Denn Barnes verfolgt einen ganz anderen, ganzheitlichen Ansatz. Er lädt den Leser dazu ein, die heimische Singvogelwelt langsam und mit eigenen Ohren und Augen zu entdecken. Er will Begeisterung für die Vielfalt der Natur wecken, er führt uns durch das Vogeljahr und liefert zahlreiche Hintergrundinformationen. Er will dem Leser die Fähigkeit schenken, den Vögeln zuzuhören und dabei Teil der Natur zu sein und diese letztlich mehr zu schätzen. Barnes wirft große Fragen auf: Ist Vogelgesang eine Sprache? Sind Vögel musikalisch, sind sie Künstler?
Gedichte über Singvögel zeigen deren Einfluss auf Lyriker, auch Komponisten wie Olivier Messiaen wurden durch Vogelgesang inspiriert.
Naturverbundene Leser, die Lust und Zeit haben, die heimische Vogelwelt zu entdecken, werden viel Freude an diesem hochwertigen Buch haben.

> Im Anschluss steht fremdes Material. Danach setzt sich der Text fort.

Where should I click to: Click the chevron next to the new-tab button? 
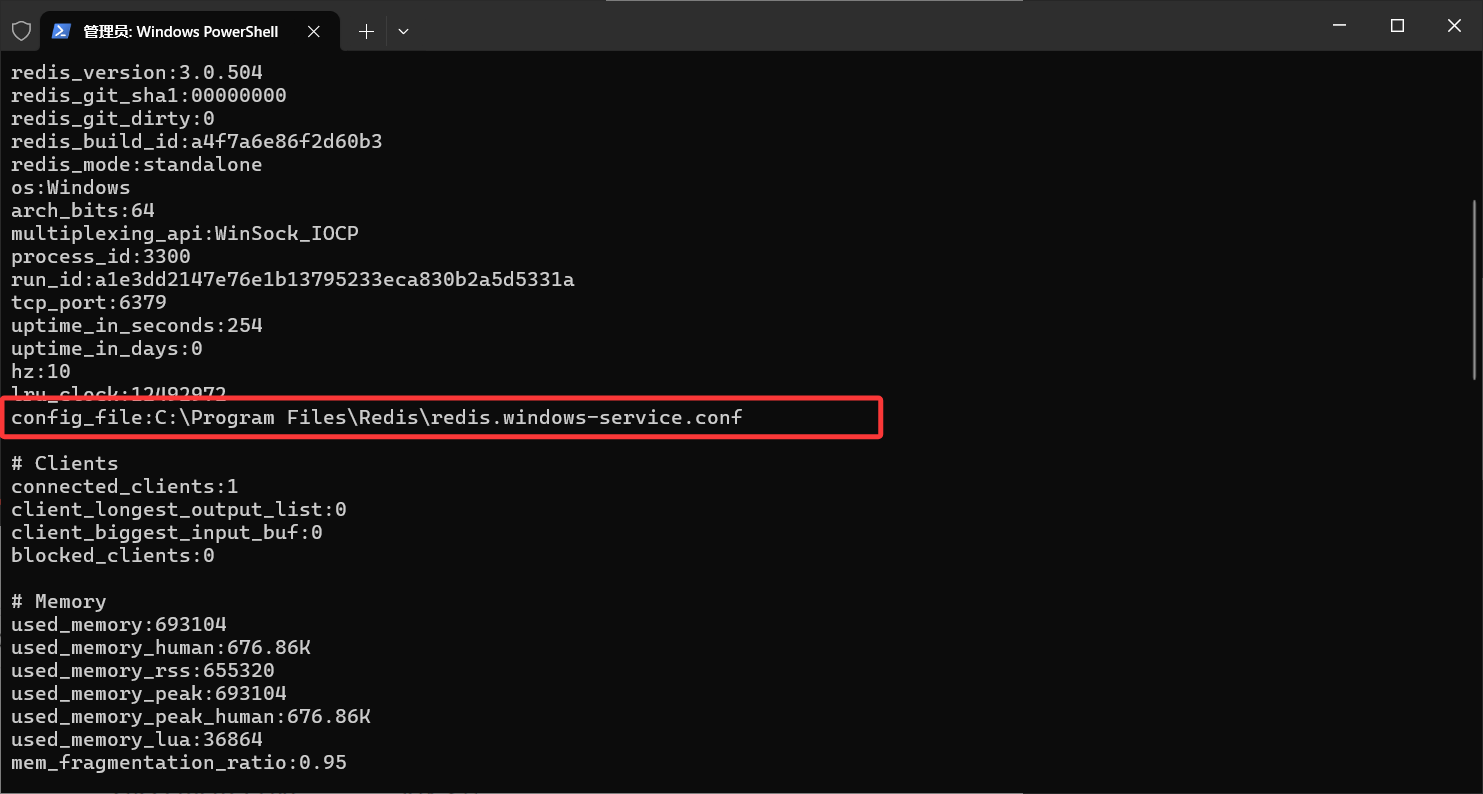403,31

1 von 1 Kunden fanden diese Rezension hilfreich.

Bewertung vom 28.01.2019
Opiolla, Mayk D.

Momentaufnahmen Berlin - Langeoog


sehr gut

Opiallas "Momentaufnahmen" üben eine Faszination auf mich aus, die ich mir nur zum Teil erklären kann.
Ja, ich mag seine bildhafte Sprache, die detaillierten Naturbeschreibungen, dals philosophische Sinnieren.
Aber die Themen sind eigentlich nicht meine: Hier ist eine Liebesbeziehung zu Ende, der Protagonist trauert dem Verflossenen auch nach über einem Jahr noch nach, und auch der Umzug von der Metropole Berlin auf die überschaubare, recht bürgerliche (oder gar biedere?) Insel Langeoog zieht sich über einen längeren Zeitraum hin. Alles gar nicht meins, nach Jahrzehnten fester Partnerschaft, fest im Süden Deutschlands verwurzelt und mit einer Liebe für Millionenstädte.
Und doch schafft es Opiolla, mir seine Welt nahe zu bringen, so dass ich mir weniawenig in meiner Fantasie den rauhen Seewind um die Nase wehen lasse.
Ein wenig genervt war ich diesmal (es war mein dritter Band, da ich mit "Momentaufnahmen 5" eingestiegen bin, von den immer wiederkehrenden Farbvergleichen der Augen seines Geliebten mit dem Meer, dem Himmel, den Wolken etc. Sorry, aber für mich einfach ein paar Mal zu viel.
Ansonsten tolle Stimmungsbilder, manchmal wie ein Aquarell, manchmal nur schnell skizziert. Auf jeden Fall lesenswert.